/platerec-model

platerec-model is a model for recognizing text from images, specifically designed for license plate recognition

Primary LanguagePython

platerec-model

platerec-model is a model for recognizing text from images, specifically designed for license plate recognition. The project utilizes a neural network architecture with an encoder-decoder setup and uses SAM (Sharpness-Aware Minimization) for optimizing the model training process. It's really lightweight using only a mobilenet v2 for encoder and a decoder transformer (gpt) for decoder. It is used in the platerec project.

Table of Contents

Installation

  1. Clone the Repository:

    git clone https://github.com/your-username/platerec-model.git
    cd platerec-model   
  2. Install Dependencies:

    pip install -r requirements.txt

Usage

Training

To train the model, use the following command:

python train.py --dataset_paths data

Parameters:

  • --dataset_paths: A list of directories containing the input data files.
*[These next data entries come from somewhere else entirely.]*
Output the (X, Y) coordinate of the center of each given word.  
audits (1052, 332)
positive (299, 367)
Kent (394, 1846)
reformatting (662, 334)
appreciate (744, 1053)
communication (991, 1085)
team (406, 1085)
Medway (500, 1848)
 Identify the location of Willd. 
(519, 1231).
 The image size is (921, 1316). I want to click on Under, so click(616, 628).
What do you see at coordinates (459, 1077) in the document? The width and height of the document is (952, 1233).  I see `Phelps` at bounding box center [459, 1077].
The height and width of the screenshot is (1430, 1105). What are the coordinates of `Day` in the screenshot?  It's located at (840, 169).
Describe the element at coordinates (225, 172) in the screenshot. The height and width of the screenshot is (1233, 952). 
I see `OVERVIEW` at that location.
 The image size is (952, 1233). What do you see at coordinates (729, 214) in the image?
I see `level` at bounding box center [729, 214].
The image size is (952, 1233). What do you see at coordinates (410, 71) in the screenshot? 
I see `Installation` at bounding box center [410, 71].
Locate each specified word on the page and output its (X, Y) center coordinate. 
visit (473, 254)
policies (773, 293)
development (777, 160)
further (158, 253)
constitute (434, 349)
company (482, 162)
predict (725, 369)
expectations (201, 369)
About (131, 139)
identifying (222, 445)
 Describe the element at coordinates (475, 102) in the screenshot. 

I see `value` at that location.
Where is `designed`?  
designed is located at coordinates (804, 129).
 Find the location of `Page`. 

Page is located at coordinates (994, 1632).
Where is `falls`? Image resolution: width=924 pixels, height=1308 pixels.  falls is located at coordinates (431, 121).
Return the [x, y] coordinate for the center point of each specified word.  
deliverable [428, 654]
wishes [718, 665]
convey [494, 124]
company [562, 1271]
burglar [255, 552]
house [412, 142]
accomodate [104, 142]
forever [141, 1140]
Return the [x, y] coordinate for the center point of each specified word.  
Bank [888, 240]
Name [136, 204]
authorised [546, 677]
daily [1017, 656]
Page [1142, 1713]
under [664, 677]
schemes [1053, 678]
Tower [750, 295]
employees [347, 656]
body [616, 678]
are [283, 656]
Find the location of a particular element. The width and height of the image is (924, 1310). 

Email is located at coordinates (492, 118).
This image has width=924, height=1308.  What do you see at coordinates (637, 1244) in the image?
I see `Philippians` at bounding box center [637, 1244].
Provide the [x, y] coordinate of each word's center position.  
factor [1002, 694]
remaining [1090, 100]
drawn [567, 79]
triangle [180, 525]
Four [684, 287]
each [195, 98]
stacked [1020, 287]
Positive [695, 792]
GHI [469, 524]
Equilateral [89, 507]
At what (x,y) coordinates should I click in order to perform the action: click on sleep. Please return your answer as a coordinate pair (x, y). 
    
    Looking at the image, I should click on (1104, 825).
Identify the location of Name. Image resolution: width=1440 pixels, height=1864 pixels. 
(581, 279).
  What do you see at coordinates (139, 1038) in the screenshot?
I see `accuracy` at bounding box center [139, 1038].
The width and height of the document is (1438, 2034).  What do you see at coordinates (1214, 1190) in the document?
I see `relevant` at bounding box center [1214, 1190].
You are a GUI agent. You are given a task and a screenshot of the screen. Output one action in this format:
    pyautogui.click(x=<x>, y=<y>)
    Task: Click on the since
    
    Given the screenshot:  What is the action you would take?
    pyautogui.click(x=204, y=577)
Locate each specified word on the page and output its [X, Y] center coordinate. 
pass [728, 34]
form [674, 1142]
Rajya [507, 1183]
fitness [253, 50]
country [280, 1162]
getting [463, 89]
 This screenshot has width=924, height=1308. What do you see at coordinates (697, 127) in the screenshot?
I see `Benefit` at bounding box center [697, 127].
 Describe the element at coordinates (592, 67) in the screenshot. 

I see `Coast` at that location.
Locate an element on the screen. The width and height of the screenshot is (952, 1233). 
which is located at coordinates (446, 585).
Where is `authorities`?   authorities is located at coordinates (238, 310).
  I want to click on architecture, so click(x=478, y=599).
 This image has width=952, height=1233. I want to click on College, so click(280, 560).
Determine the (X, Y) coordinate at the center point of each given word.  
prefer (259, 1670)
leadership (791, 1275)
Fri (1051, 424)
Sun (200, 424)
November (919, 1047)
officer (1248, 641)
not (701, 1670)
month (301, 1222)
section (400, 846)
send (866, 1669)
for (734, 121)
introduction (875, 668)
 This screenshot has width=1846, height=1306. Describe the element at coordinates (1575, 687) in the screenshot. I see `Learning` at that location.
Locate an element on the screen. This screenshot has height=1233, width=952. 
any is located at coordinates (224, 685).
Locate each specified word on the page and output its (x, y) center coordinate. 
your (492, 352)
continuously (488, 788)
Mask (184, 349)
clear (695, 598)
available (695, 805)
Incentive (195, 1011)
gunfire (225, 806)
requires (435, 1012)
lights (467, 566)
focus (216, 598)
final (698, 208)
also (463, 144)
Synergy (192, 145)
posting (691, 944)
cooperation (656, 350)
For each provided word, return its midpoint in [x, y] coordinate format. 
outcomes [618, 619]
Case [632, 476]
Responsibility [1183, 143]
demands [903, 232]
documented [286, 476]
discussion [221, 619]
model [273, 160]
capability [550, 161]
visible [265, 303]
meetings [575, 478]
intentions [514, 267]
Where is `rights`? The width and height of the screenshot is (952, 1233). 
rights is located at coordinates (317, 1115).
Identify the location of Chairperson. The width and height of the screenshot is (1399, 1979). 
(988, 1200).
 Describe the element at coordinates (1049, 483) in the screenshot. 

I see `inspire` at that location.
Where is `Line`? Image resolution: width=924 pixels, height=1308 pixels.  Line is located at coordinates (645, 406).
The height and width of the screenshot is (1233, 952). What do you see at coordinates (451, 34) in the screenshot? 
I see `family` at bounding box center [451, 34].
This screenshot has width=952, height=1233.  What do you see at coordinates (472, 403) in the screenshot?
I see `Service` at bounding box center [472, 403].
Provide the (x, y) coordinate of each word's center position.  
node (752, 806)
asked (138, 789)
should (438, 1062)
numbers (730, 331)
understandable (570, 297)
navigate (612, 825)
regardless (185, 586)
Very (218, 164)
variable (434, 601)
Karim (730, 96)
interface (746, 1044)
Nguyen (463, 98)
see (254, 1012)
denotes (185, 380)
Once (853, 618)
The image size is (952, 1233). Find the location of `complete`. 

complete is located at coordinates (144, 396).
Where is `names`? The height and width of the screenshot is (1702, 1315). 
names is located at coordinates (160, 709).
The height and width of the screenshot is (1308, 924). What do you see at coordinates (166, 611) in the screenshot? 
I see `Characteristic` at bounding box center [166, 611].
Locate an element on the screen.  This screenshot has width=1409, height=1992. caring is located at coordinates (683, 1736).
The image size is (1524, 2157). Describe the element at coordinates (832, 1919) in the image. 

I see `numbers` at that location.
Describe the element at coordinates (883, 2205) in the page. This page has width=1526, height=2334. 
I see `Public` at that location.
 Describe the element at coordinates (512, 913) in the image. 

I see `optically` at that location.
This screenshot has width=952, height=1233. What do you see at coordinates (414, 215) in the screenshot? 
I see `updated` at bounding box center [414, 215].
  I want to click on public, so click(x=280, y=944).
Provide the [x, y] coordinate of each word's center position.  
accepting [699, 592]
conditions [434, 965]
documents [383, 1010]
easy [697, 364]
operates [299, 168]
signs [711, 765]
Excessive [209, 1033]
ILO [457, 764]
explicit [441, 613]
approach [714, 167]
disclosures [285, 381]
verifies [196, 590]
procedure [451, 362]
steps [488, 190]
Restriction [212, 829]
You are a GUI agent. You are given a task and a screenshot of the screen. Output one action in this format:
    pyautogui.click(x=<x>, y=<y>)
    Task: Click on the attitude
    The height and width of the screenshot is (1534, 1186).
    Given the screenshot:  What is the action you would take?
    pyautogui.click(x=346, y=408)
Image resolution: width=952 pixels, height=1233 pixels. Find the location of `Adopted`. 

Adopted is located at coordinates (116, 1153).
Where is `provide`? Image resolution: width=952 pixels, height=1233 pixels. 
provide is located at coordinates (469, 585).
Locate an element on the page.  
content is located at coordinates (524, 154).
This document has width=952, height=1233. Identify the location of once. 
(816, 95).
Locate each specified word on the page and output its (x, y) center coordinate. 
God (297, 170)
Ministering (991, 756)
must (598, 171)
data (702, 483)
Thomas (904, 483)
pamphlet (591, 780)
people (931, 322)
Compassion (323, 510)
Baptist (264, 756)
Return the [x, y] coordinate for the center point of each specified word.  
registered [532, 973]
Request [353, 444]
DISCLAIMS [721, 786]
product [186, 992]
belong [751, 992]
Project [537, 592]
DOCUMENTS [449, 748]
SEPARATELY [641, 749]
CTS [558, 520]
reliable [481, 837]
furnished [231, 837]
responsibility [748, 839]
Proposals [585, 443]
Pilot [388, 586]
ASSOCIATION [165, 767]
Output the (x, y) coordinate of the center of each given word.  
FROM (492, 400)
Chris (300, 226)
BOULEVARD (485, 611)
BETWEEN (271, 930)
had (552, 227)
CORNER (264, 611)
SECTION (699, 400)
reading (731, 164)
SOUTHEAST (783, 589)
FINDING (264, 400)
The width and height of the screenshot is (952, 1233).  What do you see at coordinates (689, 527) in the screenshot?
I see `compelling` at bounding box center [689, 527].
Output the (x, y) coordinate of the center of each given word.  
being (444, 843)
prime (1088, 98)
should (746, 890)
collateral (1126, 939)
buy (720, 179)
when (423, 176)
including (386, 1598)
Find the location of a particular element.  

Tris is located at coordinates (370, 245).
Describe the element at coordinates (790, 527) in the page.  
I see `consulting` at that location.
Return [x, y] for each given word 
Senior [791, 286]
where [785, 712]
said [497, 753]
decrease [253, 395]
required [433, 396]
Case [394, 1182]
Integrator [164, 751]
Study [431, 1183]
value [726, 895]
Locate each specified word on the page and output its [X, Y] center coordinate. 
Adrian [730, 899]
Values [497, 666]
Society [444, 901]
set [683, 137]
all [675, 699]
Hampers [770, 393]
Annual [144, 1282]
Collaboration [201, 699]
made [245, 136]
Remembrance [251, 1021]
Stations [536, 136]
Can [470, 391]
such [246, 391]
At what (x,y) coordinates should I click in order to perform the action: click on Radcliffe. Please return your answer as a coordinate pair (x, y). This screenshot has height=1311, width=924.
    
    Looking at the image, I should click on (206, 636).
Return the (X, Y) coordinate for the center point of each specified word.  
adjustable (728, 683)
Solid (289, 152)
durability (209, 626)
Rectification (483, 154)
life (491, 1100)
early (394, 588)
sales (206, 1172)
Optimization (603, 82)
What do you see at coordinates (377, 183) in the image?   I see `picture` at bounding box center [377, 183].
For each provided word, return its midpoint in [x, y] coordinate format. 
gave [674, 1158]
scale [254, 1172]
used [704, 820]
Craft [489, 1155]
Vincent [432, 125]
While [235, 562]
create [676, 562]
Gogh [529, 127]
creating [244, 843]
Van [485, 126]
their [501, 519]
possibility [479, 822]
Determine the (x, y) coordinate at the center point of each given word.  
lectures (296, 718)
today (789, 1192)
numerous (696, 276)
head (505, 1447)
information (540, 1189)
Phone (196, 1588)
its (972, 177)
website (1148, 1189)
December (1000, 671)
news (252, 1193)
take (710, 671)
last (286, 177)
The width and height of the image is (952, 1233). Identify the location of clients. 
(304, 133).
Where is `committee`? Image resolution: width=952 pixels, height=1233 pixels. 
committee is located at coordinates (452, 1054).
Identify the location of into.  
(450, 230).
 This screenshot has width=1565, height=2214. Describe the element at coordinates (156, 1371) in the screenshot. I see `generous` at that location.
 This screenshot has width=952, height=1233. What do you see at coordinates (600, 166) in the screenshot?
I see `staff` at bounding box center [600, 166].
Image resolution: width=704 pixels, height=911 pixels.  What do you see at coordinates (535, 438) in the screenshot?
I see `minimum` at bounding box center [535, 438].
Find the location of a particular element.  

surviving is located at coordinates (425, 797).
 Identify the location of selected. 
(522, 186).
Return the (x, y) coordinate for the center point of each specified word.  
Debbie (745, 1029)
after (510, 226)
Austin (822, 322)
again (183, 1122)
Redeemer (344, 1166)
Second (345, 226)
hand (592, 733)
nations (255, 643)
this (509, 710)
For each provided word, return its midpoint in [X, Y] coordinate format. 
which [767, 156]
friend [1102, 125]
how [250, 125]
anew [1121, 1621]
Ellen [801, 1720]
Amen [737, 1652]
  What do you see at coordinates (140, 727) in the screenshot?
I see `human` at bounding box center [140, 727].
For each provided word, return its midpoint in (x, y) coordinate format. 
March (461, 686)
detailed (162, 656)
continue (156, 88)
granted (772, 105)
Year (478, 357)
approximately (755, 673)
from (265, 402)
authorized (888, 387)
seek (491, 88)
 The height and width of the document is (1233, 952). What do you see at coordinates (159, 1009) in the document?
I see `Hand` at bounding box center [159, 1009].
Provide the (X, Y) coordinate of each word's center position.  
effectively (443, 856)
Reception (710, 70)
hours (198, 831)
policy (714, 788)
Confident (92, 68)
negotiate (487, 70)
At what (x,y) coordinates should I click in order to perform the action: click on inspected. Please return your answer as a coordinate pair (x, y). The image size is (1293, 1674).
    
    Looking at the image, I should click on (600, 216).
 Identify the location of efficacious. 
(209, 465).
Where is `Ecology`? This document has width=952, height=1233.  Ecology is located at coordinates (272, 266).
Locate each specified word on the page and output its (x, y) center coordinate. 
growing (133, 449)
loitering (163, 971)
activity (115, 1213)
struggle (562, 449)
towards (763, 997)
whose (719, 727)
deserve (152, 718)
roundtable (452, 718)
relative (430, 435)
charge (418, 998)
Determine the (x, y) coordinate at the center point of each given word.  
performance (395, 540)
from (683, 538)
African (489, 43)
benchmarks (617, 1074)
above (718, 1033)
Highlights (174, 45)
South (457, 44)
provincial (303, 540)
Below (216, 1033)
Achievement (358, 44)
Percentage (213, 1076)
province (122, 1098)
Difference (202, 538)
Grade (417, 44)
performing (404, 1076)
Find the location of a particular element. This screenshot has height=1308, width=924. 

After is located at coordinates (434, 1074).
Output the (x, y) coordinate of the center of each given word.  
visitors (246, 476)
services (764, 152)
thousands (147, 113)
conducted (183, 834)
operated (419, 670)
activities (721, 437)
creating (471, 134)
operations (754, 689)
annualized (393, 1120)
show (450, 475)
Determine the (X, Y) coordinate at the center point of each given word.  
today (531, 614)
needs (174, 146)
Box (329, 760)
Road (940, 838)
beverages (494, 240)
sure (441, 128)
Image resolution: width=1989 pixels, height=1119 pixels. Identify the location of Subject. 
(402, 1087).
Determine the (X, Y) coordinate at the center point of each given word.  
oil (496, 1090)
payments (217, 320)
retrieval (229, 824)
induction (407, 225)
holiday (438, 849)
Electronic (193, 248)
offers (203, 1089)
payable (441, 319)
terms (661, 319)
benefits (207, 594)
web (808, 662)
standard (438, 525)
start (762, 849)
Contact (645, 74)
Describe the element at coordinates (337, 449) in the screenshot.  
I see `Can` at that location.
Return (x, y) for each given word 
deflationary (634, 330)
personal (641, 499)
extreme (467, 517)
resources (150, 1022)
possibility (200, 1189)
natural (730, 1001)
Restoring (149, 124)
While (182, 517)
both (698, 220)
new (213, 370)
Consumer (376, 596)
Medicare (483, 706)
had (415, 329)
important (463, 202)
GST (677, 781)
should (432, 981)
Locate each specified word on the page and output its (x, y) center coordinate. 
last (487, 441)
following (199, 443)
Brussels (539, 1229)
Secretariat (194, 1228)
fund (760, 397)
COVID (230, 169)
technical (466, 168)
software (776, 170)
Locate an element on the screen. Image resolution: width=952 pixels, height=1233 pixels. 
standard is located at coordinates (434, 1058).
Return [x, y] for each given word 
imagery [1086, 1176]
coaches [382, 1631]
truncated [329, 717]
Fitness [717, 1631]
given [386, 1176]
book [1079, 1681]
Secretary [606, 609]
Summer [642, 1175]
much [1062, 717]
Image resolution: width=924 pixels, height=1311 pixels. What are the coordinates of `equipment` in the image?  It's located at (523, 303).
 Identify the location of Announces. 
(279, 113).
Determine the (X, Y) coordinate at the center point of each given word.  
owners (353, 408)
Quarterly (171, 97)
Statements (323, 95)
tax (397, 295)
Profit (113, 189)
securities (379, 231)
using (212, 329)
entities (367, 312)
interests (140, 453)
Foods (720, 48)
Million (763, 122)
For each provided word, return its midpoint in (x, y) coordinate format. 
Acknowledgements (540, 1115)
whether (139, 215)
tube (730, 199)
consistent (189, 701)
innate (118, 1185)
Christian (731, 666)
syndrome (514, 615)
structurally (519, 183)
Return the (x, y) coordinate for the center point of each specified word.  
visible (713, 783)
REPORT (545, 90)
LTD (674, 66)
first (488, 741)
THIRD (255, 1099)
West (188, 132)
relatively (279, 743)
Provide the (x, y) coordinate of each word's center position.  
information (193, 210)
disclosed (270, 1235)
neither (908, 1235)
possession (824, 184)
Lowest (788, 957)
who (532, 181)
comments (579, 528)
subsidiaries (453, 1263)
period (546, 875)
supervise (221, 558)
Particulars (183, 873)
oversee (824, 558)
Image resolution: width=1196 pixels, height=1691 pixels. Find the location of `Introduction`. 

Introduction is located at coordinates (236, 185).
The directory should contain the images and txt files, for example: 1.jpg and a 1.txt with the plate text, like: AWD1E33 in plain text.

Example:

├── 1.jpg
├── 1.txt
├── 2.jpg
├── 2.txt
├── 3.jpg
├── 3.txt
├── 4.jpg
└── 4.txt
  • --model_checkpoint: Path to a pretrained model (.pth file) if you have.
  • --device: The device to use for training (cuda or cpu). Defaults to cuda if available.
  • --num_epochs: Number of epochs for training. Default is 10.

Inference

To perform inference with the trained model, use the following command:

python inference.py --model_path artifacts/trained_model.pth --image_path lp_cropped.jpg

Parameters:

  • --model_path: Path to the trained model checkpoint (.pth file).
  • --image_path: Path to the image file for which text recognition is to be performed.

Model Architecture

The platerec-model employs an encoder-decoder architecture with cross-attention mechanisms. The key components are:

  • Encoder: Based on mobilenet_v2 for feature extraction from images.
  • Decoder: Utilizes an embedding layer, position encoding, and multiple decoder blocks with self-attention and cross-attention layers.
  • Loss Function: Uses cross_entropy loss, with special handling for a specific index (ignore_index=39).